Arians can't remember Roethlisberger being in such good shape or throwing the ball this well so early during any of his previous six camps. Roethlisberger has yet to have a pass intercepted during team drills, and he has gone entire practices without throwing an incompletion.
"He's in the best shape I've ever seen him," Arians said Tuesday. "His arm is live, and he has no interceptions and very few incompletions unless they were dropped. This may be the best I've ever seen him right now."
Roethlisberger is quickly alleviating any Steelers worries that he might be distracted or preoccupied with the offseason accusation that he sexually assaulted a Georgia college student. Roethlisberger wasn't charged following the March incident, but the NFL suspended him for six games -- a punishment that could be shortened to four games.
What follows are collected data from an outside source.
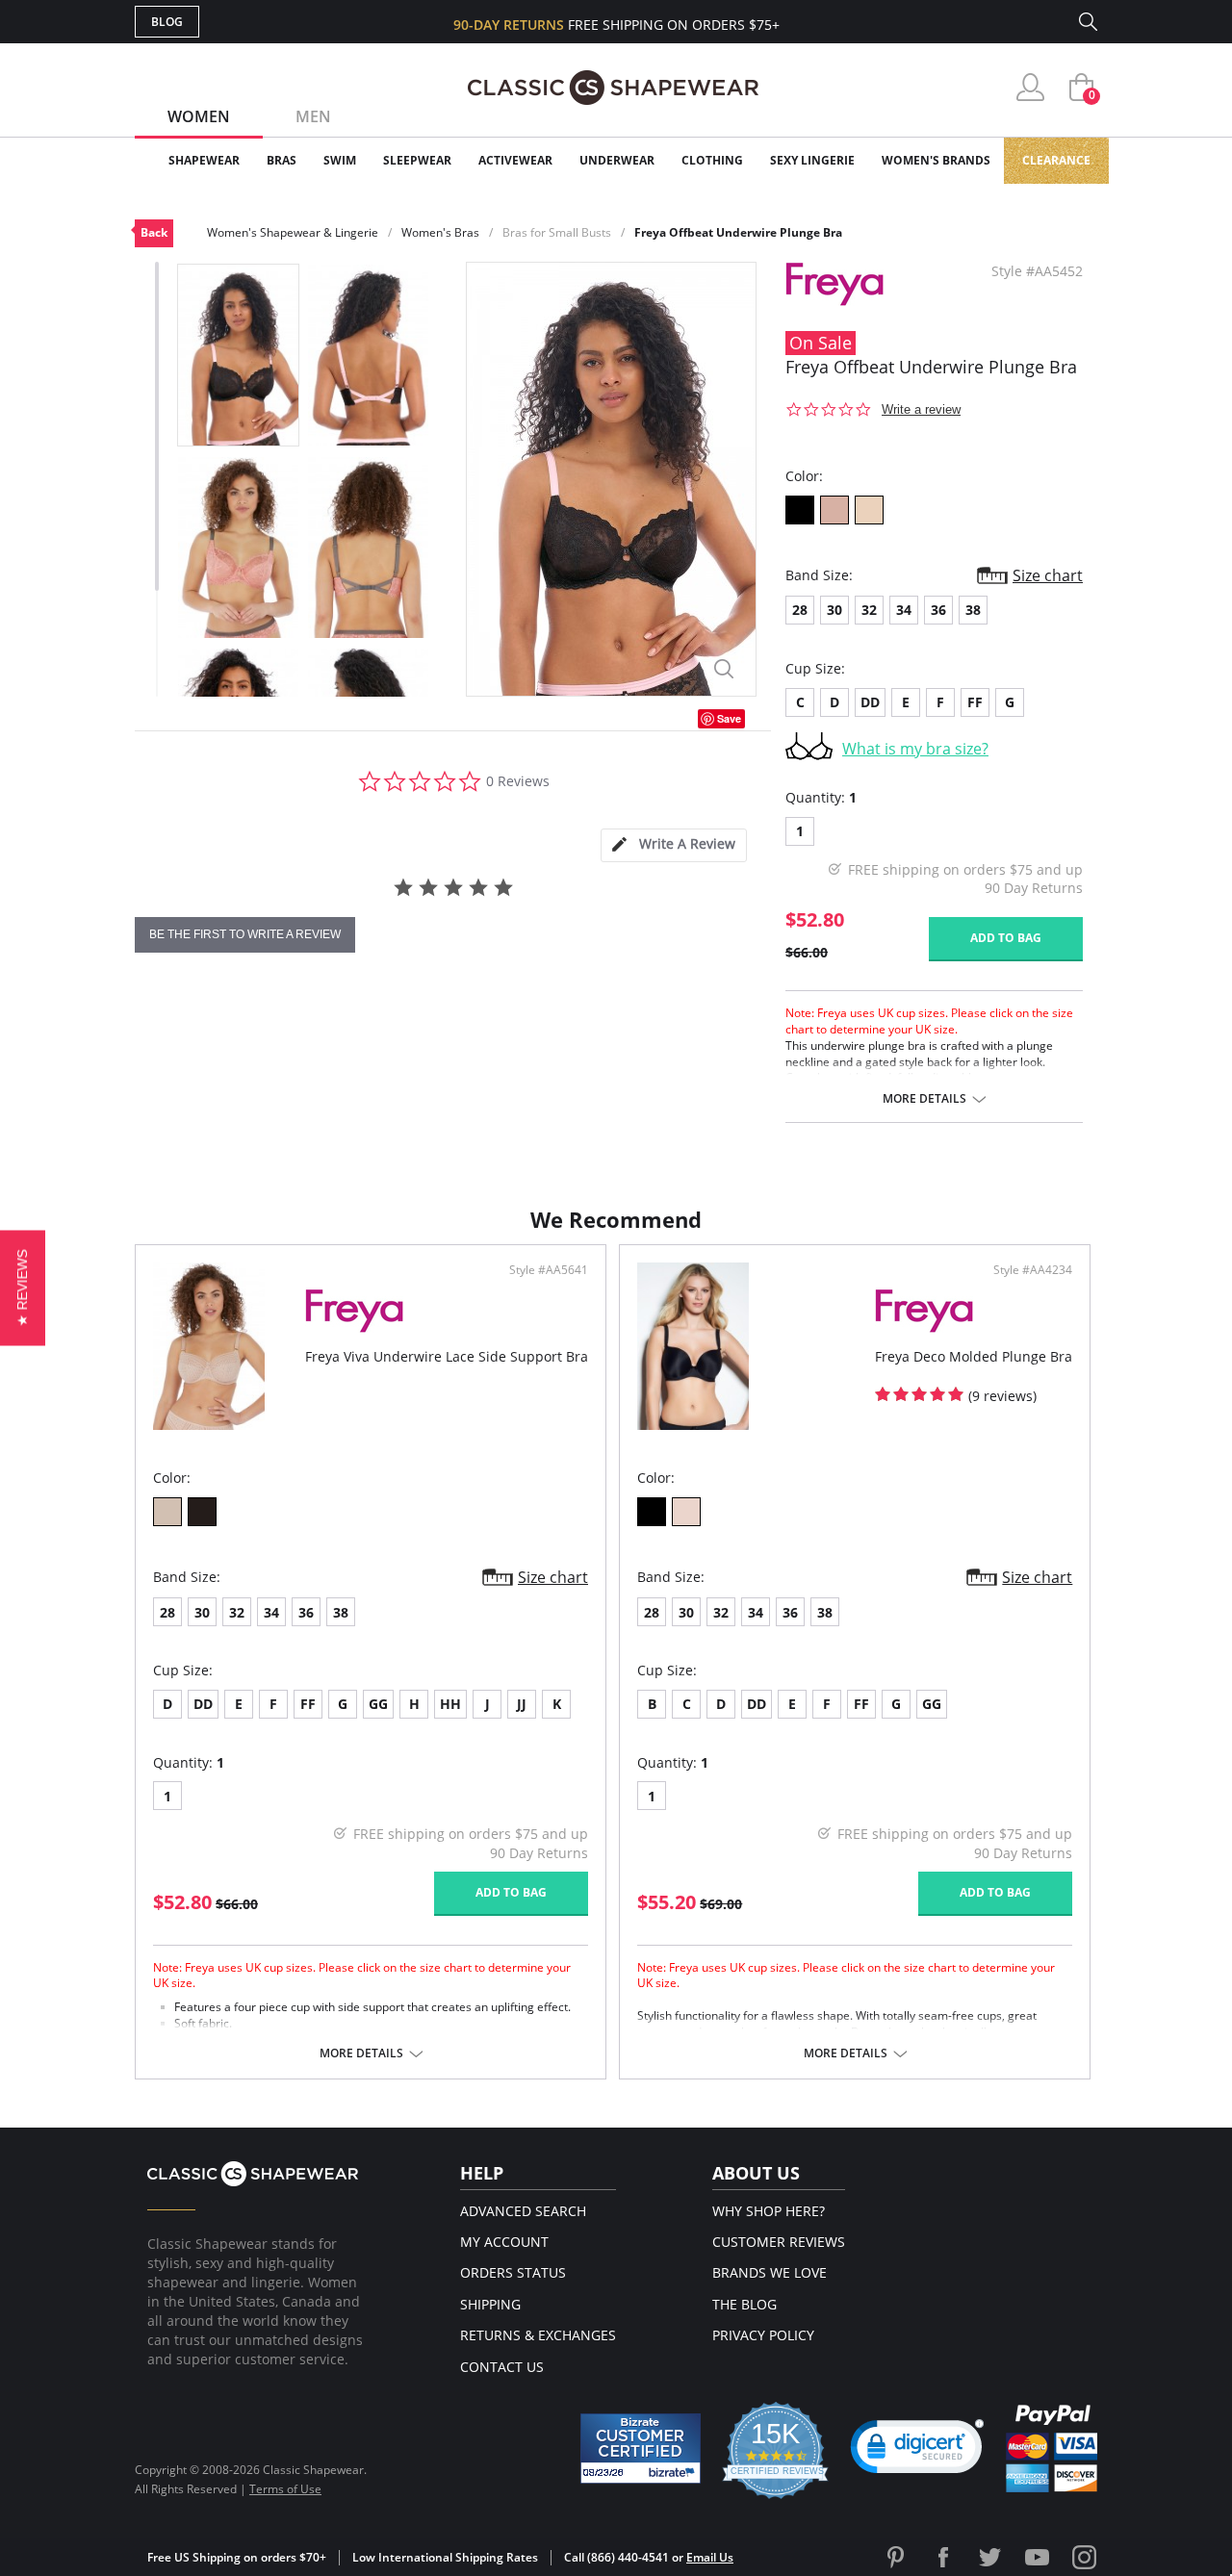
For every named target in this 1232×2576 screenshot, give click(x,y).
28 (800, 609)
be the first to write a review (245, 934)
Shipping (490, 2304)
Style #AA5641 (548, 1270)
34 (903, 609)
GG (378, 1704)
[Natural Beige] (869, 510)
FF (975, 702)
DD (870, 702)
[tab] (674, 845)
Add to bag (1005, 938)
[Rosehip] (834, 510)
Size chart (1048, 575)
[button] (917, 2451)
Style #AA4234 (1032, 1270)
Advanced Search (523, 2211)
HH (450, 1704)
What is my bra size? (915, 748)
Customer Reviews (778, 2241)
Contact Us (502, 2367)
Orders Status (513, 2272)
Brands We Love (769, 2272)
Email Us (709, 2557)
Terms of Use (285, 2489)
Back (154, 232)
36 (938, 609)
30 (834, 609)
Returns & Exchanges (538, 2335)
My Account (504, 2241)
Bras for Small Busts (556, 232)
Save (729, 718)
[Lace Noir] (202, 1511)
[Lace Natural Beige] (167, 1511)
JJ (521, 1704)
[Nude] (686, 1511)
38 (973, 609)
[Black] (799, 510)
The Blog (744, 2304)
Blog (167, 21)
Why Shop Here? (768, 2211)
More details (924, 1099)
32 (869, 609)
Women (198, 116)
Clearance (1056, 160)
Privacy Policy (763, 2335)
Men (313, 116)
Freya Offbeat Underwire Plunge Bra (738, 232)
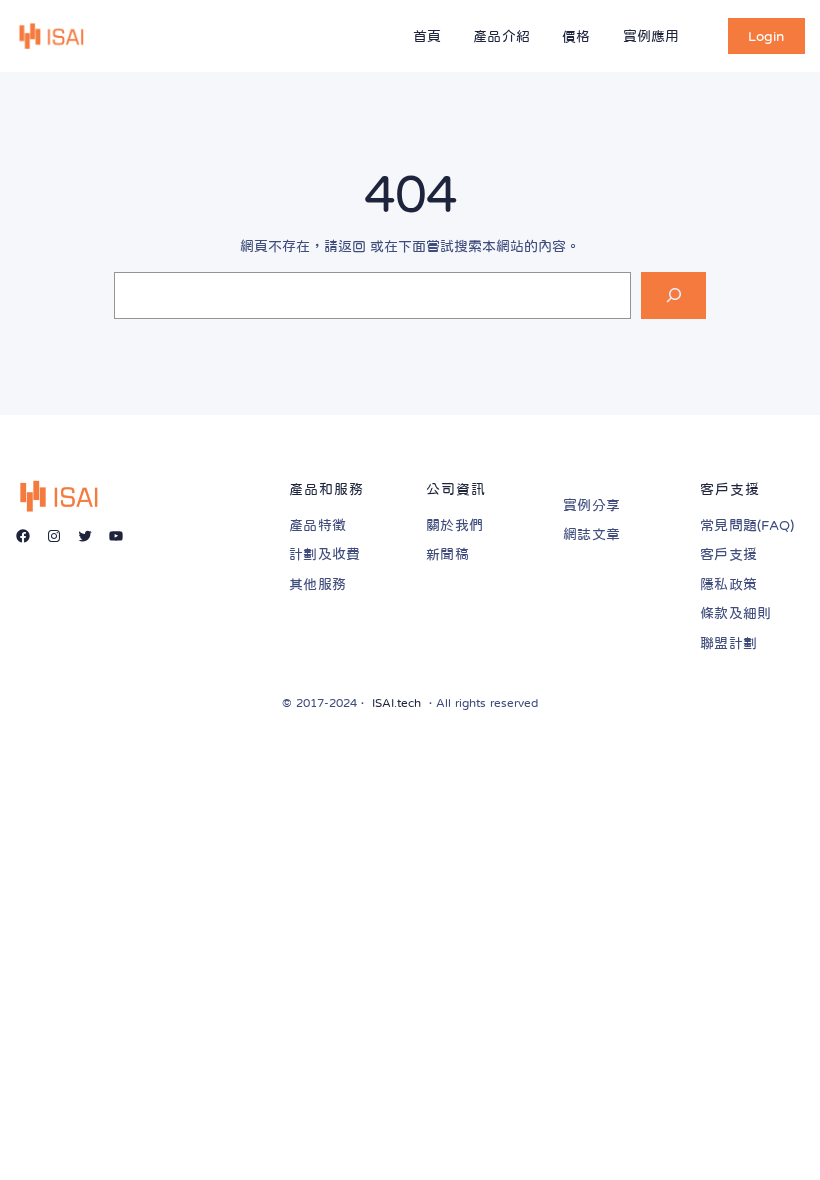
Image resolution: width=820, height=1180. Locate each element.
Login (766, 36)
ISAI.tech (396, 703)
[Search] (673, 295)
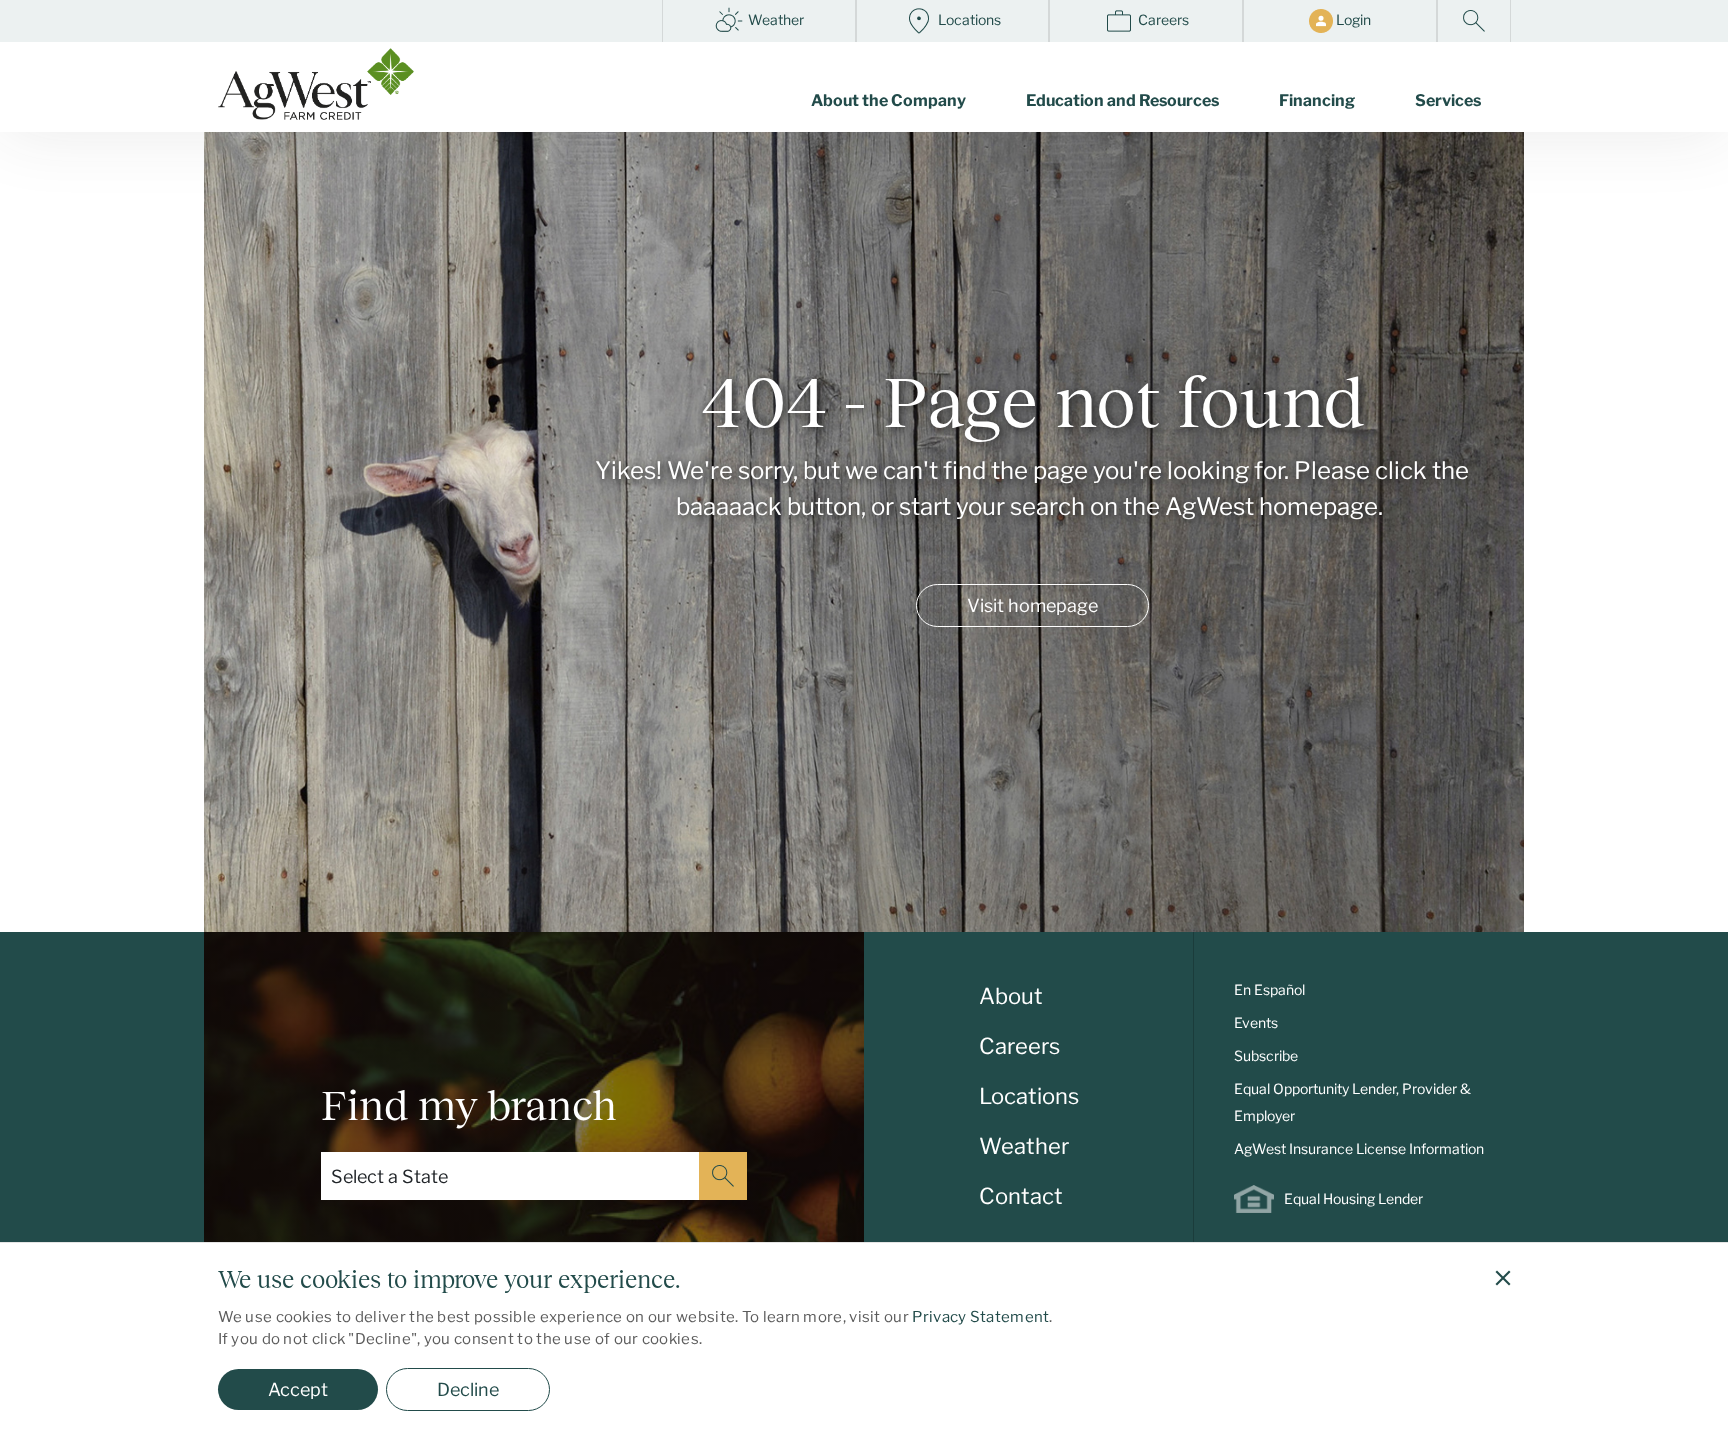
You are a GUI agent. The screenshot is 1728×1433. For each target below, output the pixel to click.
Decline (468, 1389)
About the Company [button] (888, 100)
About (1011, 996)
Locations (968, 19)
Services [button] (1448, 100)
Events (1256, 1022)
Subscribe (1266, 1055)
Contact (1021, 1196)
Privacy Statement (980, 1317)
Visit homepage (1032, 605)
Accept (298, 1389)
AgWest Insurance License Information (1359, 1148)
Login (1352, 19)
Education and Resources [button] (1122, 100)
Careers (1162, 19)
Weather (774, 19)
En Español (1269, 989)
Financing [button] (1317, 100)
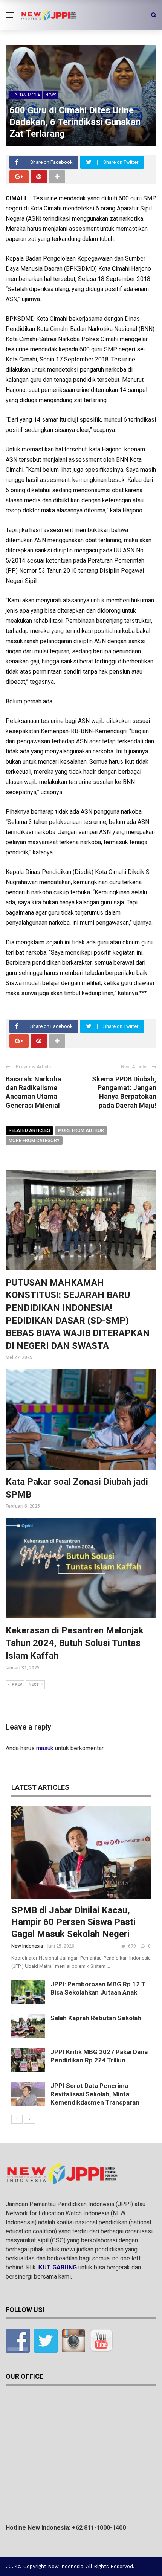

Roethlisberger admittedly was worried before camp opened about how the fans would react to him, given the intense criticism he received following the accusation. So far, there been no sign of hostility at Saint Vincent College, no booing or discernible anti-Roethlisberger sentiment.
"You can tell he's been working to improve himself," wide receiver Hines Ward said.
Instead, Roethlisberger has looked so sharp, Arians is focusing more time on figuring out what the Steelers will do offensively during the suspension.
The answer: Probably not as much as they could if Roethlisberger played a full season.
Byron Leftwich, who's all but certain to start for the Steelers while Roethlisberger sits out, possesses an intimate knowledge of the offense and throws the deep ball well, but he isn't as mobile.
Dennis Dixon, a third-year pro from Oregon, runs better than any Steelers quarterback since Kordell Stewart but has only started one NFL game. He'll likely begin the season as the starter if Leftwich is hurt.
Arians believes Pittsburgh's offense can be as good as it was last season, even though Roethlisberger can play no more than three-quarters of the season. Roethlisberger threw for a career-high 4,328 yards in 15 games in 2009, and Hines Ward and the now-departed Santonio Holmes each had more than 1,000 receiving yards.
"We want to improve the running game, but we damn sure don't want to step back in the passing game," Arians said. "We want to have another 4,000-yard passer and two 1,000-yard receivers, and I don't care who they are. Now put the running game back to where it belongs, and I think we're pretty potent offensively."
Returning the running game back to a Steelers-like level -- Pittsburgh ranked an uncommonly low 19th in rushing last season -- was believed to be a major priority. But the necessity of preparing two starting quarterbacks in camp, one to start the season and the other to finish it, is shifting some attention away from that.
Arians and Steelers coach Mike Tomlin still aren't saying how much Roethlisberger and Leftwich will play during the four preseason games, beginning Aug. 14 against the Detroit Lions. Because the starters rarely play past the first quarter, except during the third preseason game, there probably won't be enough snaps available for both quarterbacks to play with the starting line.
Regardless, Arians dismissed the speculation that Roethlisberger would play only with the starters to avoid injury.
"We did that (played the starters longer) two years ago and the guys wore out," Arians said. "It's a fine line. And I like our backup line. That whole second group, I don't mind putting anybody out with them. ... We're not afraid to throw the football because somebody might get hurt. We'll wait and see, but I would not see us giving our first team offensive line extra snaps."
Roethlisberger can't practice during his suspension, so the only work he'll have with the offense until October will be during camp and in the preseason games.
"He's still driving the bus, and he wants to be good in every drill -- and when we get competing, that's Ben," Steelers quarterbacks coach Randy Fichtner said. "He's competing at a high level right now because he knows the importance of the carryover he'll have for later."